オトンとオカンと
行ったり来たり
「ダメっしょ鵺子ー!二度寝禁止ー!そして、ちょっとみんな集合っ!!鵺子から離れる!早く!」
佐助が私を見下ろして、余裕たっぷりに笑ってると思ったら意外に焦っていた。どうしたんだろう、これは夢なんだからそんなに焦んなくていいのに、
バチィィンっ!
「…夢じゃねぇみたいだな」
「小十郎、つねるだけで良かったんだ…そんな自分をいじめて何が楽しい…?って、現実なのか?!」
小十郎が自分の顔を平手打ちして呆然としている。そりゃそうだ、だってこれ…
「さすが成長期…」
「それ、本気なら俺様びっくりだわ」
いや、本当。
昨日まで幼児サイズだった彼らが、10歳かそこらくらいまで成長している。
確かに発言は幼児じゃなかったけどね、10歳と見積もってもみんな大人過ぎるよ。
最初に発言したのは梵天丸だった。
「…また此処に来るとはな…」
少し嬉しそうに、呆れたように梵天丸はため息をついた。
え、何、どういう。
思案していると、急に弁丸が「母上ー!」と瞳を輝かせて立ち上がった。
「再び逢い見えた事、ともに喜びましょうぞぉおお!」
「朝からテンションが高いっ」
「…てんしょん?」
さっきから発言がおかしい。

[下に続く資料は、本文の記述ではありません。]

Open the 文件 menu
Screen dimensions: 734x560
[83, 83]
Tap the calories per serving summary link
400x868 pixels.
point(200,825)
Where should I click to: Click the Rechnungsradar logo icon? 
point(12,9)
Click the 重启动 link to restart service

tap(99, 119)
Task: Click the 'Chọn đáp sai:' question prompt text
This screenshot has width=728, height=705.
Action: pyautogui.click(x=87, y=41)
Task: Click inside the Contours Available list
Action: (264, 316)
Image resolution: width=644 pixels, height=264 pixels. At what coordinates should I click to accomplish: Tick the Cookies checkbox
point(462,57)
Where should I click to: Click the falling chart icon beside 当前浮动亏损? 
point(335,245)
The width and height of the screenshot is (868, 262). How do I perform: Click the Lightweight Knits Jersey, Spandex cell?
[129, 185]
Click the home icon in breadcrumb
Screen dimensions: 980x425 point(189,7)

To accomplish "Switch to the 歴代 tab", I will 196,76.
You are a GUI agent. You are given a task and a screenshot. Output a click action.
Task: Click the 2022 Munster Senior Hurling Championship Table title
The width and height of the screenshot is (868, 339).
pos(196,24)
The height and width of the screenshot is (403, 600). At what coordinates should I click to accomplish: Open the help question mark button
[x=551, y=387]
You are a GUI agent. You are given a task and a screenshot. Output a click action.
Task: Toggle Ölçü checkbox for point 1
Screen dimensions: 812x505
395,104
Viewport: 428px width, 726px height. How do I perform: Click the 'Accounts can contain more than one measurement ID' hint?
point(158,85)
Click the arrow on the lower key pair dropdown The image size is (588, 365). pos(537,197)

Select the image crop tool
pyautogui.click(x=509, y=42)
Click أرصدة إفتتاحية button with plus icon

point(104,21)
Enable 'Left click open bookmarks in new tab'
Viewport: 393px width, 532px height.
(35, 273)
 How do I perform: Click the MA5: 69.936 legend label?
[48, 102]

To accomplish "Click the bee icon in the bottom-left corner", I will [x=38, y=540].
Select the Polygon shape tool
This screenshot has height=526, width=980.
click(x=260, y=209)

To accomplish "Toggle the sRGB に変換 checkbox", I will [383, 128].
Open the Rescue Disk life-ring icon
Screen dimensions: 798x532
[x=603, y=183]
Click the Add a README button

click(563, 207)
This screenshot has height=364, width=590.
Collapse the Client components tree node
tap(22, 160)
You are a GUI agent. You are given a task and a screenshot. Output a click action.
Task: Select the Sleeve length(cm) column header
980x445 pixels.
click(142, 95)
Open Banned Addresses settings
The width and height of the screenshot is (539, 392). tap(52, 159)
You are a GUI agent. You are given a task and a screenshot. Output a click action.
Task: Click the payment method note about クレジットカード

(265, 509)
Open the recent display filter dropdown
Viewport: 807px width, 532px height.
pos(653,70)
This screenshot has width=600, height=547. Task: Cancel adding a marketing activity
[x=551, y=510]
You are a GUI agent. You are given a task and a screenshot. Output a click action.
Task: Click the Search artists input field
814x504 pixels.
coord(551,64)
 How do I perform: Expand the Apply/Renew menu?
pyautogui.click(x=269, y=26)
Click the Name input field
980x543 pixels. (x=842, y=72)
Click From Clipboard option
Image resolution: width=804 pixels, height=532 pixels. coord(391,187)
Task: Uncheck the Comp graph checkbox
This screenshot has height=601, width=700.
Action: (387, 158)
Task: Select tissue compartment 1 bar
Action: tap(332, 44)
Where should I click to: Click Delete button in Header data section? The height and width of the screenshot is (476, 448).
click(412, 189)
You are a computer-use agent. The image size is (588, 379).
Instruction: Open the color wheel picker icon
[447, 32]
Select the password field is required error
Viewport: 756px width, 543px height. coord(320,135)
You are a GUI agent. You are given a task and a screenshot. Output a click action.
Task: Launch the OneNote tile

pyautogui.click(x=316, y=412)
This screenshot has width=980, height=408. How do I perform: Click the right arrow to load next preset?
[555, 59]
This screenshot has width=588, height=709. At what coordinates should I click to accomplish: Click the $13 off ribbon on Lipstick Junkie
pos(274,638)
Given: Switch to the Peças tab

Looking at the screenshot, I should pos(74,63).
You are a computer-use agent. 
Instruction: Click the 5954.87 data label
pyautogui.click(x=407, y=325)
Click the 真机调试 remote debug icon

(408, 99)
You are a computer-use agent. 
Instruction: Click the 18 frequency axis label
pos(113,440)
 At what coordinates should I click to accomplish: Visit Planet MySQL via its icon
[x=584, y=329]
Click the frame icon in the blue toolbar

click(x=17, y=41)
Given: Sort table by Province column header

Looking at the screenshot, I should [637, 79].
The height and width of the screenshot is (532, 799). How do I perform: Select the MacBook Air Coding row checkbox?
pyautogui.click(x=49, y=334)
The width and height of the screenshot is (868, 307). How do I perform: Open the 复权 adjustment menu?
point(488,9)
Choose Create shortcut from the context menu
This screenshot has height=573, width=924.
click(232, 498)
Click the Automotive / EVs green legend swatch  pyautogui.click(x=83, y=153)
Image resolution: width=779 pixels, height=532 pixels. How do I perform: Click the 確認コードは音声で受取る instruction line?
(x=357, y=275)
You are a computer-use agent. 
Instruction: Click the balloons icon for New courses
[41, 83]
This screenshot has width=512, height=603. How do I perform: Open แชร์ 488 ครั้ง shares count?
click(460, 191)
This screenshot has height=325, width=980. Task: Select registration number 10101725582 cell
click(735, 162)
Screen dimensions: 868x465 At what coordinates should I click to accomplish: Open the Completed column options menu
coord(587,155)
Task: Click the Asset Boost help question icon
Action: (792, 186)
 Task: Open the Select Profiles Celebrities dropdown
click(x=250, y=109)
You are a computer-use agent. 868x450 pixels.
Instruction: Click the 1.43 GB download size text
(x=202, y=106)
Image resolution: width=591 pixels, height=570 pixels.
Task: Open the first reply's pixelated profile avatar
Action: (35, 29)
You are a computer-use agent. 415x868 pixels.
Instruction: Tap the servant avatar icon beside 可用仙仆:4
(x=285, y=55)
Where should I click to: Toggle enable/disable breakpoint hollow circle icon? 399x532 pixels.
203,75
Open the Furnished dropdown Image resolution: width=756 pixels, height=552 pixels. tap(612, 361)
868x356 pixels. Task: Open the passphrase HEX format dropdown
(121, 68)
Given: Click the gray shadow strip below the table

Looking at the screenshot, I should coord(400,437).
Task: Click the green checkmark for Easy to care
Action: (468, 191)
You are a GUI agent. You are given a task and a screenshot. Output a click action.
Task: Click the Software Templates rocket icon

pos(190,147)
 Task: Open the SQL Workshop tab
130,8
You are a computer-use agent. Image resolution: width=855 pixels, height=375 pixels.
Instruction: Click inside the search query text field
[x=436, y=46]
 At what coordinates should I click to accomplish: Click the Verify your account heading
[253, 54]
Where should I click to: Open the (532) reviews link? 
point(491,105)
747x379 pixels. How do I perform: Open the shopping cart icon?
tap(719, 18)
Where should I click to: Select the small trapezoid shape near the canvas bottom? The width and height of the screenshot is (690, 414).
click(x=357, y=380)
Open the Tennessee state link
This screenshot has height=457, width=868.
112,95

そう、昨日一緒に寝ていたはずのチビたちは居なくなって。ちょっと成長した彼らは、やはり最初に会った時のように着物だった。
えぇと、要約すると。
「…私がタイムスリップ、」
「惜しい!逆だと思うよ鵺子〜」
「…遂に、話す時が来たか…」
小十郎が覚悟を決めたように、正座をして。
信じられないような話をしだしたのだった。
◇◇◇◇◇
「…えっと、小十郎たちは転生しててチビたちは戦国から来てて、何故かチビたちはもう一度トリップして来たと、」
「多分だけどな、寝てる間にチビたちは帰ってたってわけ。そして代わりに成長したチビたち…ってか旦那達が来たわけだな」
あっさりといい放つ佐助はしかし、「信じられないとは思うけど」と付け足した。
なので私も言わせて貰おう。
「信じるぞ?」
「…えっ」
「本当か、鵺子…」
「心外だな、幼なじみの事くらい信じるよ」
それに、そうじゃないと説明つかない。信じるしかない。
うんうん、と頷いていると竹千代が「久しいな、」と笑った。彼らはあまり長い間居なかったが、よく覚えてたなぁと思う。
「…いいや?忘れてたぜ、此処に来るまではな」
「うむ、今思うと不思議でならぬが…封じられるように忘れておったのだ…」
「儂もだ、まぁ夢のように束の間の事だったが」
それぞれが感想を述べている中、佐吉だけが私をじっと見つめていた。不思議に思って首を傾げると、
「……感謝する、」
いきなり、そう呟いた。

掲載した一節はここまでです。